Category Archives: rants

Technology DOES NOT Solve Your Talent Problem!

And any claims to the contrary are a considerable collection of cow cr@p!

So, needless to say, the doctor was disgusted at this thinly disguised advertorial by, and for, Amazon Business, which said technology, i.e. its platform, would solve your talent problem.

Not even close!

According to the advertorial, which appeared, appallingly, in USA Today:

While some churn may be inevitable, organizations can take steps to ensure their procurement teams are satisfied. One major step is ensuring they have the technology they need to do their jobs effectively.

Which is important, but not a major step.

If you ask people what they want in a job, which Gallup did in a survey to 13,085 US employees in 2022, it was:

  1. A significant increase in income or benefits (64%)
  2. Greater work-life balance and better personal wellbeing (61%)
  3. The ability to do what they do best (58%)
  4. Greater stability and job security (53%)
  5. Vaccination policies that align with my beliefs (43%)
  6. The organization is diverse and inclusive of all types of people (42%)

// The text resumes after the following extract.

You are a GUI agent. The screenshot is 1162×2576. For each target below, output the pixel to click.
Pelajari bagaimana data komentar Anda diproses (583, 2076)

the doctor would bet with certainty that not a single respondent said “better technology” in their top five wants. As he repeatedly points out, which he did yet again in why do successful solution providers ruin everything by becoming tech companies?, no one wants tech or software … no one. They just want whatever makes their job easier, and that ain’t always fancy new tech.

At best, it’s a minor step that can enhance the ability to do what they do best.

Then it quotes their VP who says that since 74% of leaders seeing digitization as­­ key to better operations, the interpretation must be it’s clear we need seamless, consumer-like experiences in business procurement because this is what we are used to.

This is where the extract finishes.